Dollar Rises to 11-Month High Before Fed Minutes; Pound Advances
Washington (Aug 20) The dollar strengthened to an 11-month high versus the euro before the Federal Reserve releases the minutes of its July meeting, amid speculation policy makers are moving toward raising borrowing costs.
A gauge of the U.S. currency rose to a six-month high before Fed Chair Janet Yellen speaks at Jackson Hole, Wyoming on Aug. 22. Goldman Sachs Group Inc. said it expects further gains in the dollar as money flows out of Europe. The pound strengthened against all of its 31 major peers after the Bank of England said two officials voted for an increase in interest rates at the Aug. 6-7 policy meeting. New Zealand’s dollar declined on speculation economic growth is waning.
“The dollar was appreciating of late based on rising expectations of the Fed turning a little less dovish,” said Manuel Oliveri, a foreign-exchange strategist at Credit Agricole SA’s corporate and investment banking unit in London. “The focus is shifting to Friday’s speech by Yellen and Jackson Hole. There is the notion in the market that she may turn less dovish. That’s one of the reasons why the dollar is in demand.”
The dollar gained 0.3 percent to $1.3279 per euro as of 7:05 a.m. in New York, after appreciating to $1.3275, the strongest level since Sept. 13. The U.S. currency climbed 0.4 percent to 103.32 yen after reaching 103.41, the most since April 7. The euro rose 0.1 percent to 137.21 yen.
The Bloomberg Dollar Spot Index, which tracks the greenback against 10 major currencies, advanced 0.2 percent to 1,025.66. The gauge earlier rose to 1,026.13, the highest since Feb. 7.
The euro may weaken below $1.30 by year-end, Credit Agricole’s Oliveri said.
Yield Search
Monetary policy easing by the European Central Bank “is driving more euro zone residents to search for yield abroad,” Goldman Sachs analysts including New York-based chief currency strategist Robin Brooks wrote in a research note dated yesterday. The picture is supportive of further “downside” for the euro against the dollar, according to the analysts.

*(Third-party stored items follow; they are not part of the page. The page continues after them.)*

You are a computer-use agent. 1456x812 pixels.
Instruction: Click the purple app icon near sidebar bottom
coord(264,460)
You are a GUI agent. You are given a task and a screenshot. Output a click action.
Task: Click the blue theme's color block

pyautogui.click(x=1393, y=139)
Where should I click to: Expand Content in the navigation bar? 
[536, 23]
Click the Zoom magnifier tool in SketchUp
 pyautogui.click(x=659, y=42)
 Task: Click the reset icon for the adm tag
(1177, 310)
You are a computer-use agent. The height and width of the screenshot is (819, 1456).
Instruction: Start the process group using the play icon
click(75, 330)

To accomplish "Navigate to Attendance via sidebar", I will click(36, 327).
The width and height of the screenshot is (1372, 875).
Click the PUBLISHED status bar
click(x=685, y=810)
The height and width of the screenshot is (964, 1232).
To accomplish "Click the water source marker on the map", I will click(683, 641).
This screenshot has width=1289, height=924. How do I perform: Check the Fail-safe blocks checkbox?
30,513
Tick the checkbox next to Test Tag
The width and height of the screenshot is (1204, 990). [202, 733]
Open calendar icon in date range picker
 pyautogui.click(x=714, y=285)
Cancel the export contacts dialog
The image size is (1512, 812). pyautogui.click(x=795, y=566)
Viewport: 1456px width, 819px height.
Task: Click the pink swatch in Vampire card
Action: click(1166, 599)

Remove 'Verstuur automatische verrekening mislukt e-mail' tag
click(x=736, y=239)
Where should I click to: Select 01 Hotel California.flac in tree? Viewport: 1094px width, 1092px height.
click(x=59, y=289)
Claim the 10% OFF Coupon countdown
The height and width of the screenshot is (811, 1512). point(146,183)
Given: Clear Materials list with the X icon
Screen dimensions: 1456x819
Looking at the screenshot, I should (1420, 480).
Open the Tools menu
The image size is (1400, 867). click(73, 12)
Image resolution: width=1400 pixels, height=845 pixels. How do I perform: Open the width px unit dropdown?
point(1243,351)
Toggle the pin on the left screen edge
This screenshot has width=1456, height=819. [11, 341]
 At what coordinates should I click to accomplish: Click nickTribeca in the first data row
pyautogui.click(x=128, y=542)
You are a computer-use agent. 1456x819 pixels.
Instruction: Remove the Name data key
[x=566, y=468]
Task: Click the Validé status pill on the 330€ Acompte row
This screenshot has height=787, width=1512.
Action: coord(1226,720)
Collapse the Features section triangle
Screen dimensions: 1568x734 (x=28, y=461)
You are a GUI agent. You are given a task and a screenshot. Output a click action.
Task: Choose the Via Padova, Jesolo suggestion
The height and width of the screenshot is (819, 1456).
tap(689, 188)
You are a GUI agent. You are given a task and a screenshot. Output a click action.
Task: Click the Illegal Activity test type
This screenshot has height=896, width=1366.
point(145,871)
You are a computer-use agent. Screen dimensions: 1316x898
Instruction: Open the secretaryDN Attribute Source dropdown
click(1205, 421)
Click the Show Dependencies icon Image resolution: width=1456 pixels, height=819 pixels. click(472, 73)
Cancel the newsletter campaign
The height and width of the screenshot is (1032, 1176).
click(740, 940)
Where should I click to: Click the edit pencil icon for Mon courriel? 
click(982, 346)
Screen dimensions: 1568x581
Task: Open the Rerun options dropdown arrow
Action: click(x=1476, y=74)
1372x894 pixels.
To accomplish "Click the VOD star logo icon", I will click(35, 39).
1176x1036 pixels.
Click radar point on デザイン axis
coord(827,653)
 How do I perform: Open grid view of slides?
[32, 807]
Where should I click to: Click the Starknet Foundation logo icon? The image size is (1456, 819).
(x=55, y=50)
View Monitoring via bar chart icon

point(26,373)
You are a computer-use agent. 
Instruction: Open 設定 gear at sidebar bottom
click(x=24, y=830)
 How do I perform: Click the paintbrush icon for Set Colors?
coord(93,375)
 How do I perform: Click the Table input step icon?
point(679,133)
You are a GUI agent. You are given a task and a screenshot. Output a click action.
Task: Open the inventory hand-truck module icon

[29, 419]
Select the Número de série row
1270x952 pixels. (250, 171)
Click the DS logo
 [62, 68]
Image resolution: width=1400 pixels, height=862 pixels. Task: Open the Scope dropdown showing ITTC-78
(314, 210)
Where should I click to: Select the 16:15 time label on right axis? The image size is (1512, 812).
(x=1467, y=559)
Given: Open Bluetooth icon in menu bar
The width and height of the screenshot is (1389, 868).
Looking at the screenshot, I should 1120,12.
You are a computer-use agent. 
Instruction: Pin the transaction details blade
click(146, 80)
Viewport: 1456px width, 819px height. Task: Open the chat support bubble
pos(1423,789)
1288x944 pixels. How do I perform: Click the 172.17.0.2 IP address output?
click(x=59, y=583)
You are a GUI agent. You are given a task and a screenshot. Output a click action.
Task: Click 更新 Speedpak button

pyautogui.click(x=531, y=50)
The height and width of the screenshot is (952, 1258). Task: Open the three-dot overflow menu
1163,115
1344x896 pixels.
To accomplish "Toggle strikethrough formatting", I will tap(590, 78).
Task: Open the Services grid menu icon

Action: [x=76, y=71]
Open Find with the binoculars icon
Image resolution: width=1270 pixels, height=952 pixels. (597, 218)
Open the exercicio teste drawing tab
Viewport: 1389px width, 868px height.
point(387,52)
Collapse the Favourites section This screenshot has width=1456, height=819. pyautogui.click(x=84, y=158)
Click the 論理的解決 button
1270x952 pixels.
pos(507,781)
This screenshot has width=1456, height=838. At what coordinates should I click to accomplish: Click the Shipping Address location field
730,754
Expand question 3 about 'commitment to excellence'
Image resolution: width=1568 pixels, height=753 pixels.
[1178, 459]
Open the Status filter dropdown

ECB President Mario Draghi said at the central bank’s Aug. 7 meeting that risks to the region’s recovery were increasing and the “fundamentals” for a weaker euro were now much better after a barrage of stimulus measures announced in June.
U.S. reports this month have shown employers added more than 200,000 workers for a sixth month in July, while a gauge of manufacturing increased and housing starts quickened.
The dollar has jumped 1.7 percent in the past month, the second-best performer of 10 developed-nation currencies tracked by Bloomberg Correlation-Weighted Indexes. The euro has fallen 0.4 percent and the yen has declined 0.5 percent.
No Choice
“Investors have no other choice but to buy the dollar after the good housing data pushed stocks and yields higher,” said Junichi Ishikawa, an analyst at IG Markets in Tokyo. “If the minutes today signal the Fed is confident that the economy is steadily recovering and policy makers are discussing the specifics about future policy, that would be taken as hawkish and would support the dollar across the board.”
The Fed cut monthly bond purchases by $10 billion for a sixth consecutive meeting last month to $25 billion.
The pound climbed from a four-month low against the dollar after the Bank of England said Martin Weale and Ian McCafferty voted to increase the benchmark rate by 25 basis points from a record-low 0.5 percent, according to the minutes of the Monetary Policy Committee’s most recent meeting. It marks the first split on borrowing costs in more than three years.
Sterling rose 0.2 percent to $1.6645. It traded at $1.6602 before the minutes were published, the lowest since April 7. The U.K. currency appreciated 0.5 percent to 79.79 pence per euro.